Understanding Child Development From Ages 4 to 12
The stage in which children are no longer babies, but are not yet teens, is one of great developmental strides in cognitive ability. Children also experience a gradual yet dramatic increase in maturity and independence during these years.
Four to five year olds are very inquisitive. If they haven’t gone through the “why?” stage already, they likely will do so at four. Not all children relentlessly ask “why?”, though. Their curiosity may take the form of asking how things work, for example. Regardless of the way they go about it, children of this age group ask a lot of questions! This group also watches their world very closely, taking in a great amount of detail. Anyone who has ever taken a walk with a child in this age range can attest to that! They also do not have an easy time distinguishing between things that are real and pretend. They easily believe in things like magic tricks and monsters under the bed. With this age group, it is good to answer their questions as best you can, which will cultivate their natural curiosity of the world around them.
Six to nine year olds are a bit more independent and mature. They think more logically rather than literally now. They are even able to start understanding jokes. Their reading skills improve, and they enjoy reading on their own. They are now aware of rules, and may even try to make up their own! This often happens when playing games. They are sorely disappointed when they don’t win, and need to be taught how to lose gracefully. From ages six to seven, children are usually still interested in parental and teacher approval. By ages eight to nine, they start to care more about what their peers think of them. This comes about because of their new found ability to understand perspectives besides their own. Now that they can imagine themselves in someone else’s position, they can see themselves in a new way too, and are suddenly aware of what others may think of them. At this age, children tend to be self-conscious and worry about things more. They want to blend in at all times, which means they may not share their worries with parents, especially if parents seem busy or stressed. A great way to encourage them to open up is to be there to listen to them and remind them that you are available to them whenever they need you. This is always a positive message, and is a good precedent to set before heading into the teen years.

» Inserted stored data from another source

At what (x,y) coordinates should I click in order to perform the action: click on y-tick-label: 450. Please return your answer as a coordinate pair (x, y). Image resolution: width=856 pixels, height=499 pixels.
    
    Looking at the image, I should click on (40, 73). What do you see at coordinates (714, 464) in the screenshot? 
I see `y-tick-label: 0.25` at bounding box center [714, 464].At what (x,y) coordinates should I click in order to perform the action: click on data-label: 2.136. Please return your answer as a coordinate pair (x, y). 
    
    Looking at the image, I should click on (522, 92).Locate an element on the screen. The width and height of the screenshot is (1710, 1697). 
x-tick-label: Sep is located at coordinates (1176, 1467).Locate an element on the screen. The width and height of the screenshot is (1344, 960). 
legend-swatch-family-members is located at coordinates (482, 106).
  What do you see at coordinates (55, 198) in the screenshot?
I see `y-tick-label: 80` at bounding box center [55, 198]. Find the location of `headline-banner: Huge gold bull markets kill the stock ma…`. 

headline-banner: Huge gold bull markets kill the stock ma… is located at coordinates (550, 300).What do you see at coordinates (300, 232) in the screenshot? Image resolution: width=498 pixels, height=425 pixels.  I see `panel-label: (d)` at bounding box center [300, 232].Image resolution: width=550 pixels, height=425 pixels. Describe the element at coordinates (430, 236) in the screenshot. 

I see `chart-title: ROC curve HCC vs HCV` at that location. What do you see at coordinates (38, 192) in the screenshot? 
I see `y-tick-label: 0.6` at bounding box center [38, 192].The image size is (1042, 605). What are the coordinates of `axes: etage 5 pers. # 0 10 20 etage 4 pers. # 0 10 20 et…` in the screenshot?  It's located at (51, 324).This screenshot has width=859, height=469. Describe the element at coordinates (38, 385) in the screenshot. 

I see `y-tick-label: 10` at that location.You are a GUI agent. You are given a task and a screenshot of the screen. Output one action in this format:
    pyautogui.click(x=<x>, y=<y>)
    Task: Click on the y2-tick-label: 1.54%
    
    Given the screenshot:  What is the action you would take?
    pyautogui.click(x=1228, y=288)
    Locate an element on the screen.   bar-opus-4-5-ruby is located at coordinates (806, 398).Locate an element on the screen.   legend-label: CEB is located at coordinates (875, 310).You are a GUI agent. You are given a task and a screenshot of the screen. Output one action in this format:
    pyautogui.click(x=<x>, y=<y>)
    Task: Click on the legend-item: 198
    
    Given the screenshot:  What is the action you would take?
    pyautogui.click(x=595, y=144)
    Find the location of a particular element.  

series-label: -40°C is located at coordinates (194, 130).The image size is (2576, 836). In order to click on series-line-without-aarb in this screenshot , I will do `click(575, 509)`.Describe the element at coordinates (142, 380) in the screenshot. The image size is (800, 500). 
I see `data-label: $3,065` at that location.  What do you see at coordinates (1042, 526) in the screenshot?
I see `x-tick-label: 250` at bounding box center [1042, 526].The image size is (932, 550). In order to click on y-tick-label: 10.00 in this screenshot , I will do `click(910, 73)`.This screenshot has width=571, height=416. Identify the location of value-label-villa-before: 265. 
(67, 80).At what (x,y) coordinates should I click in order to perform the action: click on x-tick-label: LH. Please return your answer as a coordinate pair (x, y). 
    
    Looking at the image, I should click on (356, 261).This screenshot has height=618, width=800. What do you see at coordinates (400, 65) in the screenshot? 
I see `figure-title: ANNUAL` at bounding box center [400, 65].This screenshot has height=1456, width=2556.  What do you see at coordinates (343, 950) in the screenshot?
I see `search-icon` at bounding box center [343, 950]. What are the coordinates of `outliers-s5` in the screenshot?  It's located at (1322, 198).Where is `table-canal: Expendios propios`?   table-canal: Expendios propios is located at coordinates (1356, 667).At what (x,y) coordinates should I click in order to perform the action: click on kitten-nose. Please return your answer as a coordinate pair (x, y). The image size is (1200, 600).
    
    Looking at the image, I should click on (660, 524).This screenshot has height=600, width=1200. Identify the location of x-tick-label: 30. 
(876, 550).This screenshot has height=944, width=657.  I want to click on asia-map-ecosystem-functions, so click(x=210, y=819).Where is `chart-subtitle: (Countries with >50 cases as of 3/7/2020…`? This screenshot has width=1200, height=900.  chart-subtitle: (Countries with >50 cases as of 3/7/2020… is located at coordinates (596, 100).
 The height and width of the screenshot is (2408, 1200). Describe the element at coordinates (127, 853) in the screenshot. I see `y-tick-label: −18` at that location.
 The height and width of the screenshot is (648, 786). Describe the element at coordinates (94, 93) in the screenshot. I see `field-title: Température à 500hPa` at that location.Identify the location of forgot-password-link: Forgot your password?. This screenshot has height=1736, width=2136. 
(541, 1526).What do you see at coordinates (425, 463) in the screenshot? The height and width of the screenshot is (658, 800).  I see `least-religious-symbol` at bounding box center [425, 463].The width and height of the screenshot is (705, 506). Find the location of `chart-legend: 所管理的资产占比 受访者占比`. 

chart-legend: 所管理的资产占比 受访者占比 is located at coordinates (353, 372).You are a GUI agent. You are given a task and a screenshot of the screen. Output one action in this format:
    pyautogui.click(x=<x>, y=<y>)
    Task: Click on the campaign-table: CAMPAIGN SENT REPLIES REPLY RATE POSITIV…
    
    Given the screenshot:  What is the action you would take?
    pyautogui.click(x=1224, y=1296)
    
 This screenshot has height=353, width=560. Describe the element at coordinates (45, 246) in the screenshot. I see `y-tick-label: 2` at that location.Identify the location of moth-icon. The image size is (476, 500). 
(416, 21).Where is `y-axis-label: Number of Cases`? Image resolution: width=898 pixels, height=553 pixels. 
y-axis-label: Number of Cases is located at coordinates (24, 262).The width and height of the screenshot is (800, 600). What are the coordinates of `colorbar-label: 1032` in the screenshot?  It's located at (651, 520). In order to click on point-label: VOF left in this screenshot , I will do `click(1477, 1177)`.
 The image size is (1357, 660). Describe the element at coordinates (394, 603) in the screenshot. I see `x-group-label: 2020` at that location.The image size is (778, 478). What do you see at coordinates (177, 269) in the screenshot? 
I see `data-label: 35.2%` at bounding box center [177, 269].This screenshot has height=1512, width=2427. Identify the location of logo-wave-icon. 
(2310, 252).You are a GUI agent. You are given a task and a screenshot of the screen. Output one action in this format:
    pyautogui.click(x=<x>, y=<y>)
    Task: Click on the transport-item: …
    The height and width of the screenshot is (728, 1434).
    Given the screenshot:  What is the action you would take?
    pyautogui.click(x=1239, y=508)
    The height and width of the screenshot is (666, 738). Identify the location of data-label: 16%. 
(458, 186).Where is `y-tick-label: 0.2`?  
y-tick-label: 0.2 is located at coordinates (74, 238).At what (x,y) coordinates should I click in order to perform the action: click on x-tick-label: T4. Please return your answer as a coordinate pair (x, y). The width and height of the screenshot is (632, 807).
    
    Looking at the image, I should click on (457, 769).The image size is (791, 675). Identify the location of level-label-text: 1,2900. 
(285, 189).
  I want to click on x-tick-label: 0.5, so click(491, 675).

Ten to twelve year olds definitely go through a lot, physically and emotionally. This is often the age when puberty begins. They are now embarrassed by parental affection, especially in public. They may think they are more capable of being independent than they actually are. Remember, they still need parental guidance, even if they act like they don’t. But it is also healthy to let them have a bit more independence as well. Eventually, they will be completely independent adults, so trying it out in gradual stages is a great way to get them accustomed to it. It is also good at this point in a child’s life to be sure they have other safe, healthy, adult role models to talk to besides their parents. Confiding in other adults is just one way children this age explore living in a broader community, as they begin mentally preparing to one day live on their own.